05 Dec 2025 - Lorentz Vedeler

A while ago, I watched Sebastian Lague’s YouTube channel where he made a framework for writing a chess engine and challenged his viewers to make the best chess engine they could within a maximum limit of C# tokens. Inspired by this, I ripped out the innards of my chess engine and invited all my imaginary friends to make their own implementation. Gemini, Claude, Codex, and Grok entered to make the best Slopfish version and win the Grand Slop Chess Tournament 🏆. I decided to not put any other constraints other than that the whole engine must be written in one go, my assumption being that more features and more code would also mean more bugs.

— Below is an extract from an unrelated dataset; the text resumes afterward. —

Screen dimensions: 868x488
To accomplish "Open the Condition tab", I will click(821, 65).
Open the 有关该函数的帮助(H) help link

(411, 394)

The Grand Slop Chess Tournament

Warmup round

At first, I had forgotten to remove some tests referring to the removed search function, causing a build failure in the test project. I can only assume Gemini has never experienced such a failure in its corpus of Google’s divine code, and hence was completely derailed by experiencing this subpar engineering for the first time. It did eventually spit out an implementation which threw away all of its pieces as soon as it got the chance.

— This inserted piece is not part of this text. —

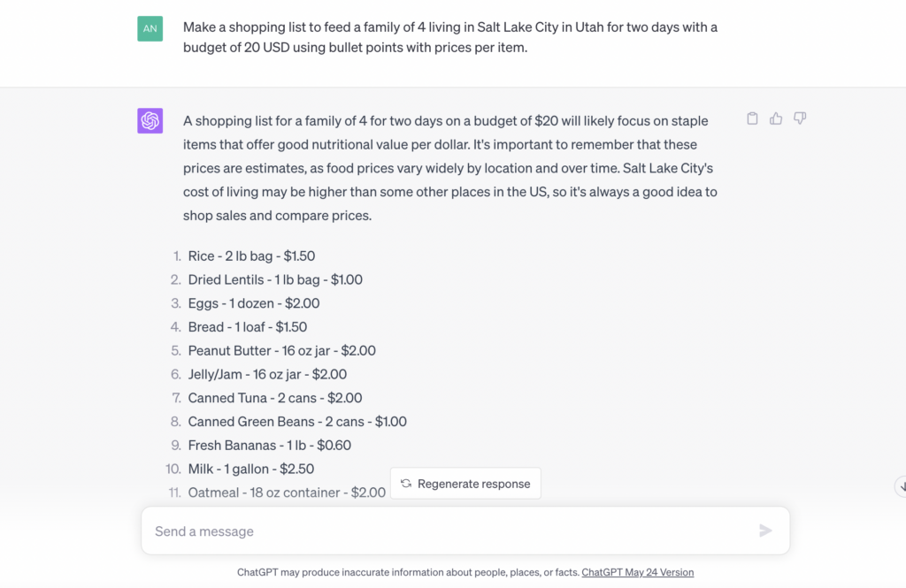Click the paper plane send icon
The image size is (906, 588).
pyautogui.click(x=765, y=531)
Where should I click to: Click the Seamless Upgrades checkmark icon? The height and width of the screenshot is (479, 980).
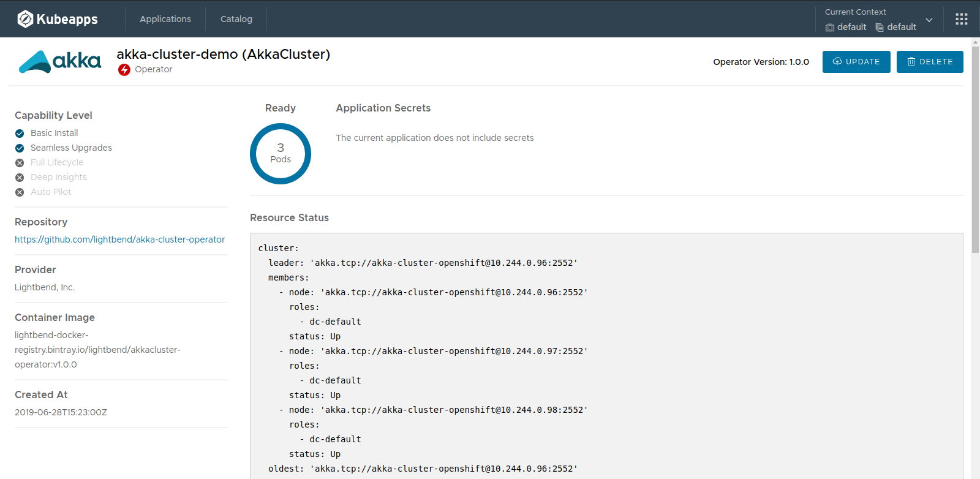[x=20, y=148]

Claude Sonnet was seemingly unaffected by my test project blunder — it didn’t need to run any tests. Claude blasted out a chess search function with a number of advanced pruning techniques in a couple of seconds. When I tested it on my list of test positions, it found the best move in 9/14 positions, an incredibly strong result for an engine that does not have a lot of work behind it. These positions are hard to solve for computers because they often require a string of sacrifices in an already winning position. Even Stockfish at depth 25 fails to find the correct moves for all of the positions. It seemed like the tournament was all but decided before it began. Imagine my surprise when I saw the bot in action, losing all of its pieces immediately. It turns out that my position check should really check the whole line, not just the first move — Claude’s engine was just very happy to sacrifice its most valuable pieces for no reason.

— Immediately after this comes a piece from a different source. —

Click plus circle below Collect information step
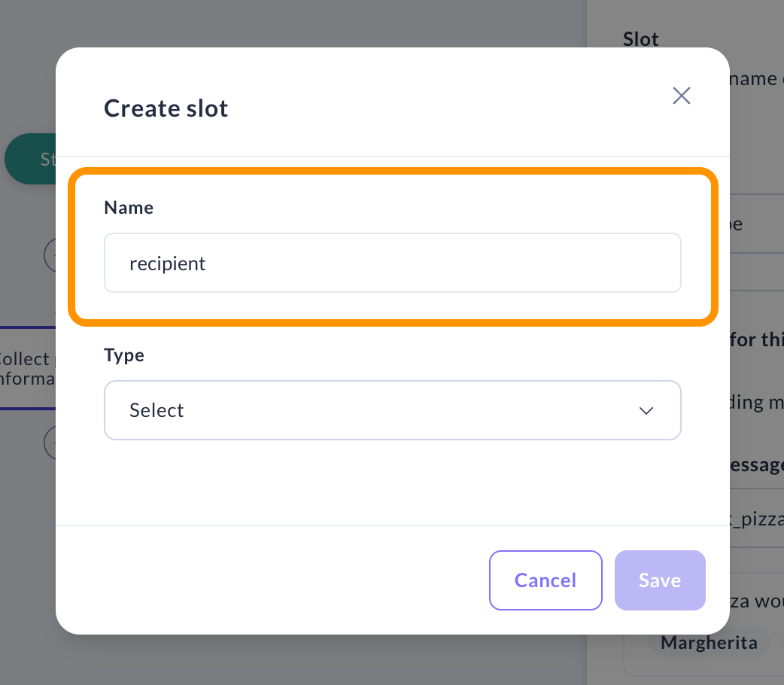The height and width of the screenshot is (685, 784). coord(50,443)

Codex on the other hand, managed to reimplement all the missing classes and actually make a bot that played at least a few chess moves that did not instantly lose the game. Kudos to Codex. It won the warmup round on walkover.

Round one

I decided to cleanup my mess and let Gemini and Claude try again from scratch. I also let Grok test its ability with an implementation using Cline’s agent mode. I let Codex submit its engine again, since it had actually produced something in the warmup round—perhaps giving it an unfair disadvantage. I may have to let it try again and run another round.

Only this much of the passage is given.